## [Goal of the exercise]
Only an exact repetition of the lines from the one holding "This screenshot has height=146, width=152." to the end of the data is wanted, with pictures left out.

## [Raw data]
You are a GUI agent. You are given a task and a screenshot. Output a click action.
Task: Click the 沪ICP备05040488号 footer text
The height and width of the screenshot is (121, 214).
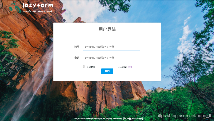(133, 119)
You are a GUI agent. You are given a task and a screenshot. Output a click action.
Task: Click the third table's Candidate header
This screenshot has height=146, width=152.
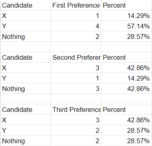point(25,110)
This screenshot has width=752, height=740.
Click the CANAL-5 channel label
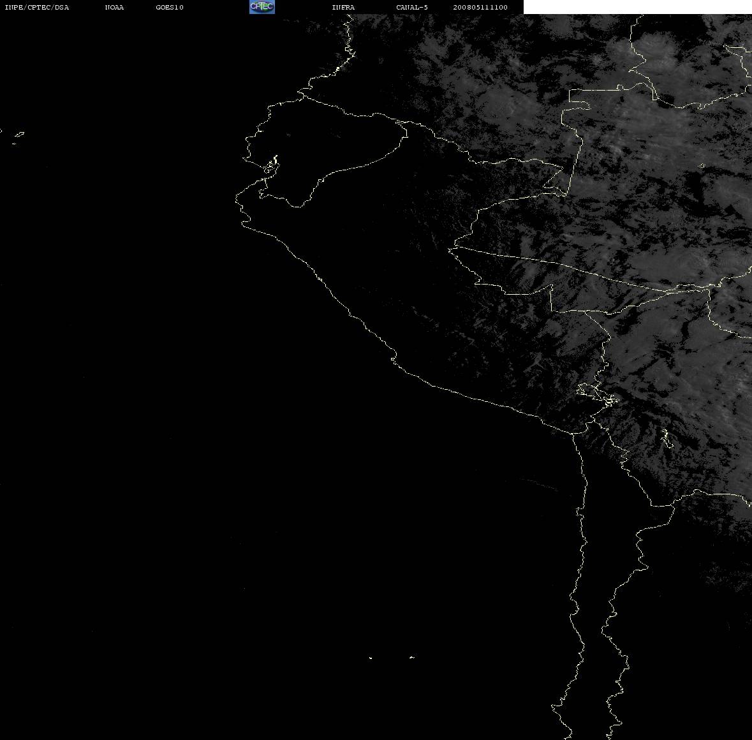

## [Exercise answer]
This screenshot has height=146, width=152.
point(25,110)
This screenshot has width=752, height=740.
Click the CANAL-5 channel label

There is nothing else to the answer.